* _What to work on_
Reproduce verbatim the part of the listing that opens with the line containing "Hancock [196, 1135]" and runs through the end of the listing.

## Begin Data lines

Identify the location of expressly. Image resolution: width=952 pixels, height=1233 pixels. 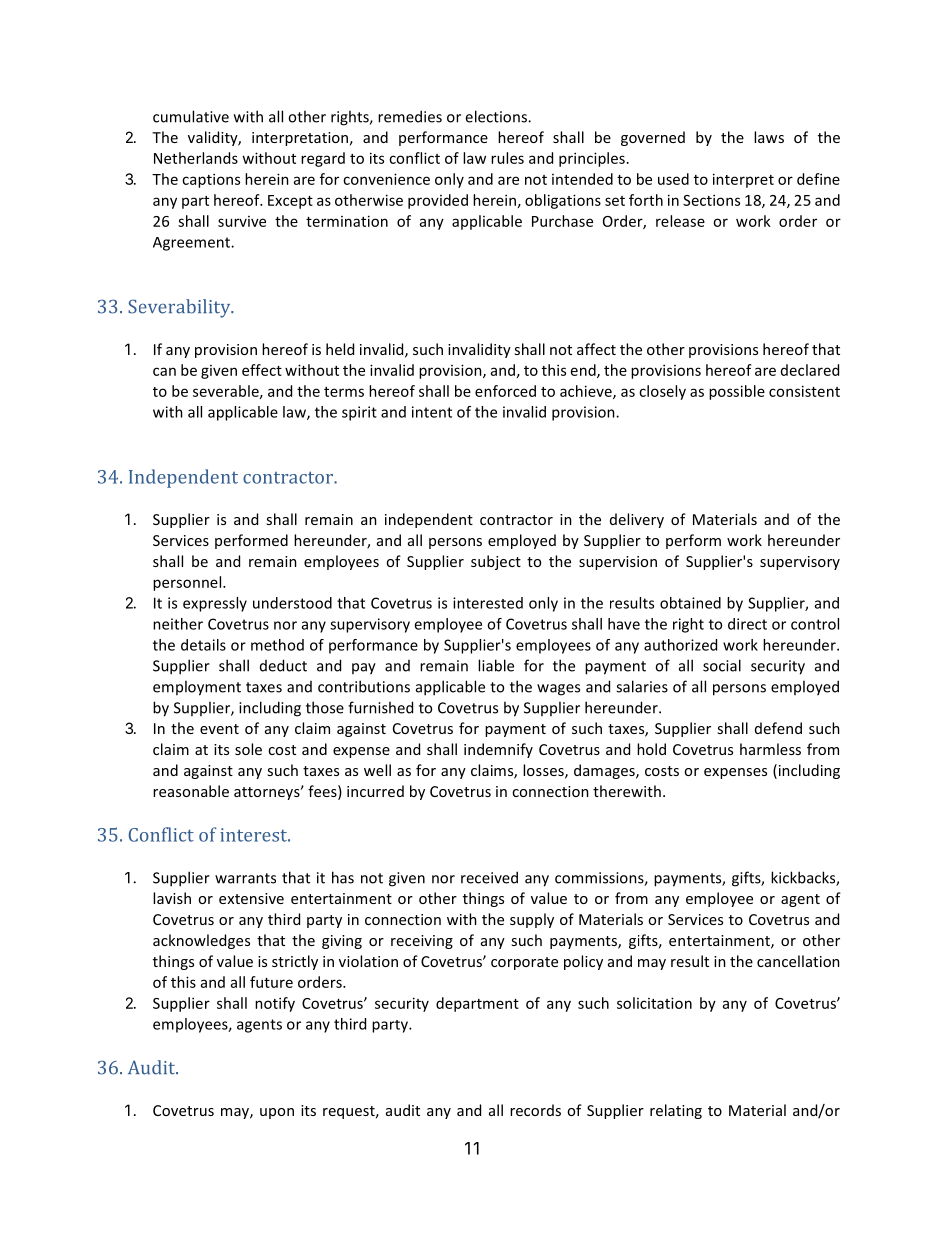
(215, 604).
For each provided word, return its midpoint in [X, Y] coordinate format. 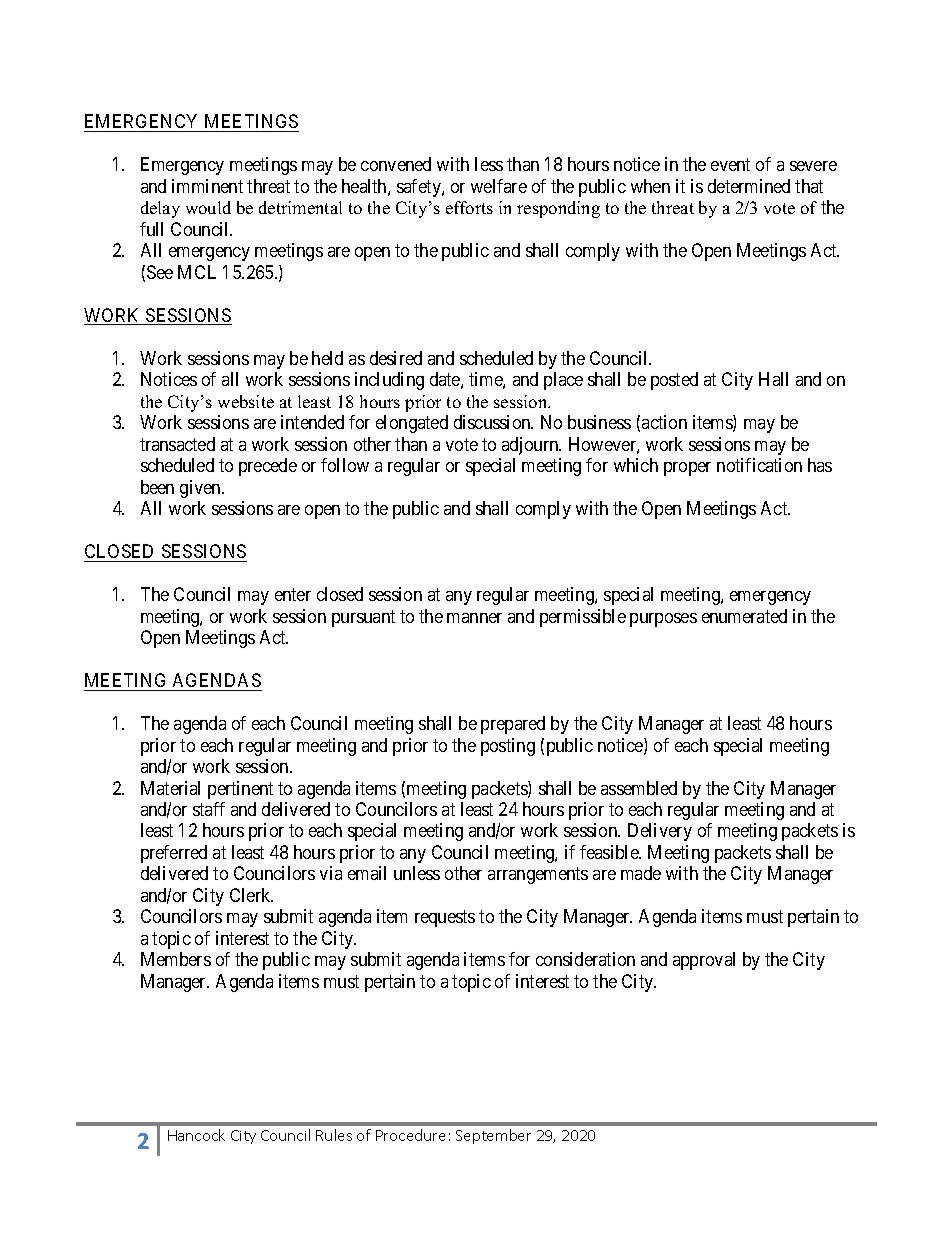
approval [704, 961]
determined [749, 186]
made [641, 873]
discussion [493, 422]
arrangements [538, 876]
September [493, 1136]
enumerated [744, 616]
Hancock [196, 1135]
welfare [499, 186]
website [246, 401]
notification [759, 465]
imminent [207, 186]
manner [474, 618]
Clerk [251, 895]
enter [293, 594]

## End Data lines

* _Complete response_
Hancock [196, 1135]
welfare [499, 186]
website [246, 401]
notification [759, 465]
imminent [207, 186]
manner [474, 618]
Clerk [251, 895]
enter [293, 594]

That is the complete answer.